* [Instructions for the task]
Your copy should contain exactly the lines from the one that holds "440x247 pixels. At" through the end of the material, reproduced as written, with no pictures.

* [Supplied records]
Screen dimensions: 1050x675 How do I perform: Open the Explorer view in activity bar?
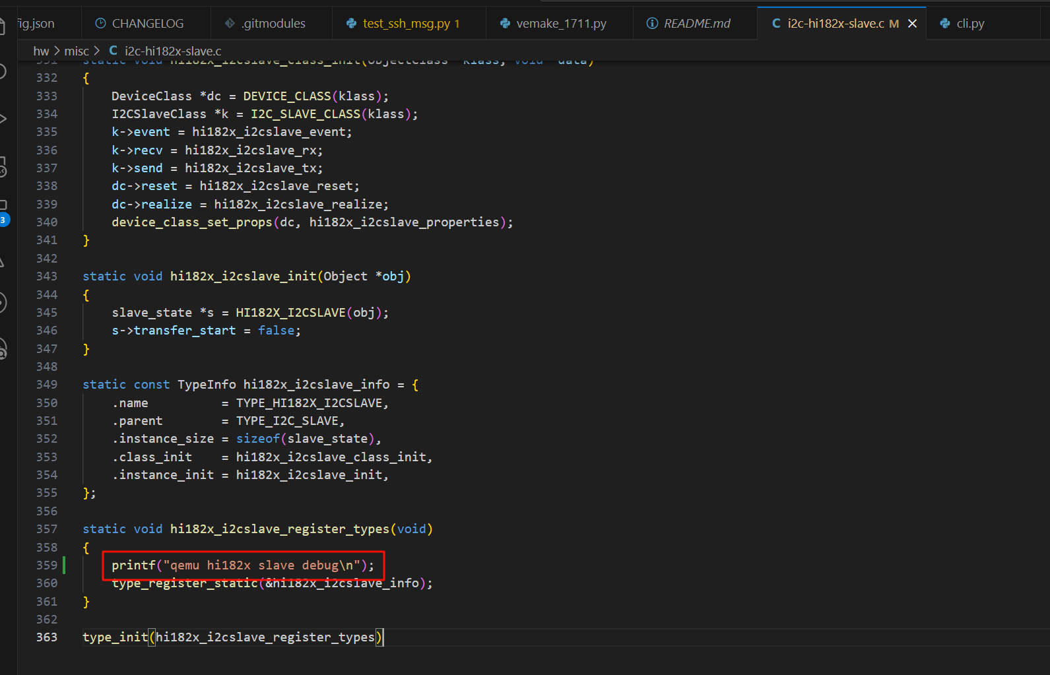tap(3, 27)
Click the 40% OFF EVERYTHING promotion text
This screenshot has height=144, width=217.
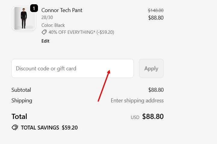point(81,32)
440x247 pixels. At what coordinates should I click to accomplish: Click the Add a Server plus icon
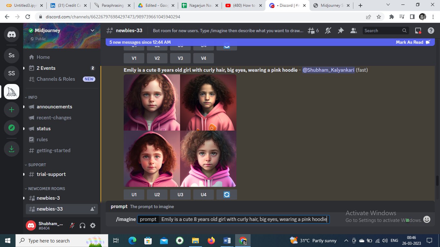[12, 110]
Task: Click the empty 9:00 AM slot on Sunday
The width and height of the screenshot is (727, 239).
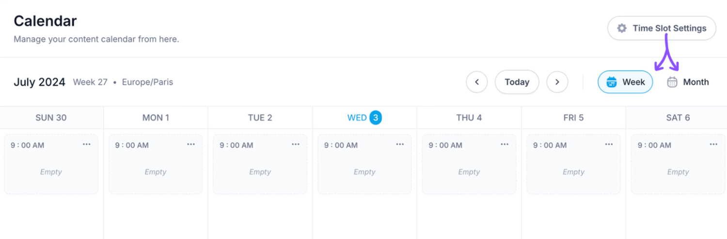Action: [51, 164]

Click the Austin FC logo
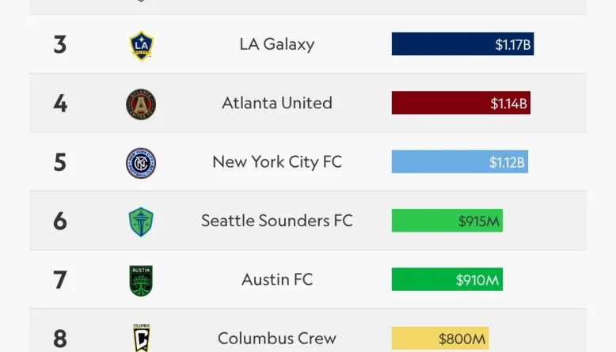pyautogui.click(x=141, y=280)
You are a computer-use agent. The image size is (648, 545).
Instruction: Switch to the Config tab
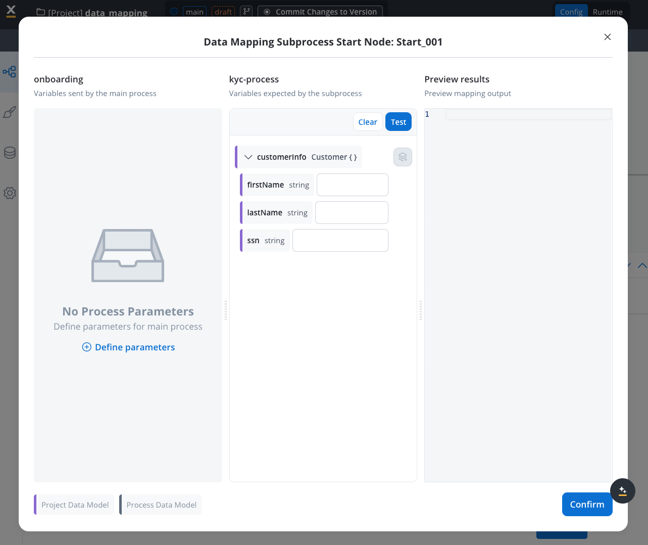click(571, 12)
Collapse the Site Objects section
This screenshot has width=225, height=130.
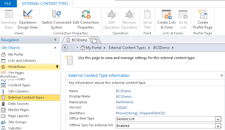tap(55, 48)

* [Output]
440x247 pixels. At what coordinates should I click to accomplish: Click the Add a Server plus icon
[12, 110]
Task: Click the empty 9:00 AM slot on Sunday
The width and height of the screenshot is (727, 239).
Action: [51, 164]

Click the Austin FC logo
pyautogui.click(x=141, y=280)
You are a computer-use agent. The image size is (648, 545).
Instruction: Switch to the Config tab
click(571, 12)
Collapse the Site Objects section
This screenshot has width=225, height=130.
tap(55, 48)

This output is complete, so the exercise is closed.